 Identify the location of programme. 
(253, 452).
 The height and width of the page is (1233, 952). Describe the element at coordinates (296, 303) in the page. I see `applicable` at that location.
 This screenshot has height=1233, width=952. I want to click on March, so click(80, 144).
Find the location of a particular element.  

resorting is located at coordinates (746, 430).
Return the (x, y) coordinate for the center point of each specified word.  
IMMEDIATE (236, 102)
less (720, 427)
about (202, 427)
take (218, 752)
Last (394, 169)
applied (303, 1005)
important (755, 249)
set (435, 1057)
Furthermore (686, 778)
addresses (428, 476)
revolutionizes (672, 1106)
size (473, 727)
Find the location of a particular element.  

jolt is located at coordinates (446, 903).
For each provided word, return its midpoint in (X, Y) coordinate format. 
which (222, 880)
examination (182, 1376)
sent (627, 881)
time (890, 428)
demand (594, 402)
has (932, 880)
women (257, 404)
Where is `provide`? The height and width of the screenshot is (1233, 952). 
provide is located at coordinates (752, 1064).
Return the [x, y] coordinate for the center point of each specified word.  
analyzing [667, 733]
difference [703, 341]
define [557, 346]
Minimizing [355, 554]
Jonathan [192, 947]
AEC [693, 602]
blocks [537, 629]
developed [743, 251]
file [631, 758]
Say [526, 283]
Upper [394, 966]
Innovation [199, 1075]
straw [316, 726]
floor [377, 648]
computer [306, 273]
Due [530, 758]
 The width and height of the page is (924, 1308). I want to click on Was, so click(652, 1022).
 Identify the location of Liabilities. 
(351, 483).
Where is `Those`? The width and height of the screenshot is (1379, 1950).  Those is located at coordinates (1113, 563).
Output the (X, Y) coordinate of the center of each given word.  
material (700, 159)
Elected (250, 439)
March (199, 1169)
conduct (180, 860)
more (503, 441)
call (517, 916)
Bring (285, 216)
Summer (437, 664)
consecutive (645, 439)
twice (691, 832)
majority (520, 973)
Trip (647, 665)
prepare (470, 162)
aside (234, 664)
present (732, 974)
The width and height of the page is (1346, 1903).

Task instructions: Copy the stretch of the records from the very first line through the line containing "sent (627, 881)", both included, reproducing each line character for character.

Exercise output:
 Identify the location of programme. 
(253, 452).
 The height and width of the page is (1233, 952). Describe the element at coordinates (296, 303) in the page. I see `applicable` at that location.
 This screenshot has height=1233, width=952. I want to click on March, so click(80, 144).
Find the location of a particular element.  

resorting is located at coordinates (746, 430).
Return the (x, y) coordinate for the center point of each specified word.  
IMMEDIATE (236, 102)
less (720, 427)
about (202, 427)
take (218, 752)
Last (394, 169)
applied (303, 1005)
important (755, 249)
set (435, 1057)
Furthermore (686, 778)
addresses (428, 476)
revolutionizes (672, 1106)
size (473, 727)
Find the location of a particular element.  

jolt is located at coordinates (446, 903).
For each provided word, return its midpoint in (X, Y) coordinate format. 
which (222, 880)
examination (182, 1376)
sent (627, 881)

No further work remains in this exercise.